Sunday Times 2
NM: The political visionary whose warnings echo louder today
View(s):NM, a parliamentarian par excellence, passed away 46 years ago on August 14, 1979, but his contribution to the development of parliamentary politics and his vision to make a country where people could live with human dignity as equals in a democratic country are as relevant today as any time in our post-independence history.
He lived in an era where he and great leaders like Dudley Senanayake, S.W.R.D. Bandaranaike, M.D. Banda, U.B. Wanninayake, Philip Gunawardena, S.J.V. Chelvanayakam, G.G. Ponnambalam, A. Amirthalingam, Colvin R. de Silva, C.P. de Silva, Sirimavo Bandaranaike and many others were steadfast in maintaining the dignity and decorum of Parliament, upholding human and fundamental rights and democratic rule.
Many wondered how a Trotskyite, a committed socialist, a Marxist as some would say (but he corrected once a foreign journalist who interviewed him to say that he was a socialist and Samasamajist), could also be a crusader for a parliamentary form of government and democracy. NM showed that there was no contradiction. Socialism for him was the ultimate attainment of social justice, which is also the foundation of democracy and liberal values.

N.M. Perera
NM foretold the disastrous consequences of many decisions made by our leaders at the time. Disregarding the ridicule hurled at them by communal extremists, he and the LSSP under his leadership opposed vehemently the introduction of the Citizenship Act of 1949 that deprived Sri Lankan citizenship to thousands of plantation workers of Indian origin.

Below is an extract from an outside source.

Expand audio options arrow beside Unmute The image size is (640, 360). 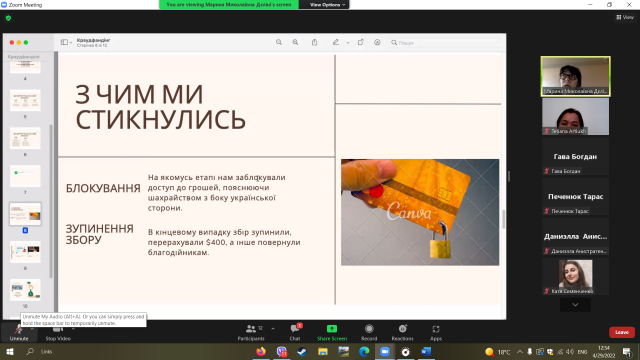click(32, 328)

He opposed the Official Languages Act of 1956, which promulgated Sinhala as the official language of the country. NM proposed parity of status for Sinhala and Tamil languages and brought a private member’s motion in Parliament on this proposal. Again he had to face wide opposition from the communal extremists; he even had to face defeat in the Colombo Municipal Council elections in 1956. In 1978, he opposed the new constitution proposed by J.R. Jayewardene.
What he opposed in the final days of his life remains as relevant today as it was then: the IMF–World Bank prescription for economic recovery and the question of whether an executive presidential system suits a country that had embraced a parliamentary model rooted in British tradition.
When JR in 1978 introduced the new constitution to replace the 1972 constitution and enacted the executive presidential system of government, NM, disregarding his health problems, got onto the road with the progressive forces of the country to oppose this move. He did not stop at that. He published the book “Critical Analysis of the New Constitution”, which stands up to date as the forecast of the future under the presidential system. Six presidents have vowed to do away with this system, but none has done it. NM predicted the reason in the preface to the book (page 15) and states, “Power corrupts, and absolute power corrupts absolutely; then the deterioration of the American Republics into dictatorships is easily understood.” The presidential system offers unlimited scope for yielding absolute power, at least for a limited period. But the taste of unlimited power grows with the feeding, and the lust cannot be easily satiated. It is a matter for regret that Sri Lanka, which has amassed considerable experience in parliamentary government and has successfully overcome the teething problems of the early period, should now be thrown down the slope of constitutional confusion, in the end jeopardising democracy itself. What NM predicted has happened. It is up to us to wake up and resurrect our political system, even at this late stage.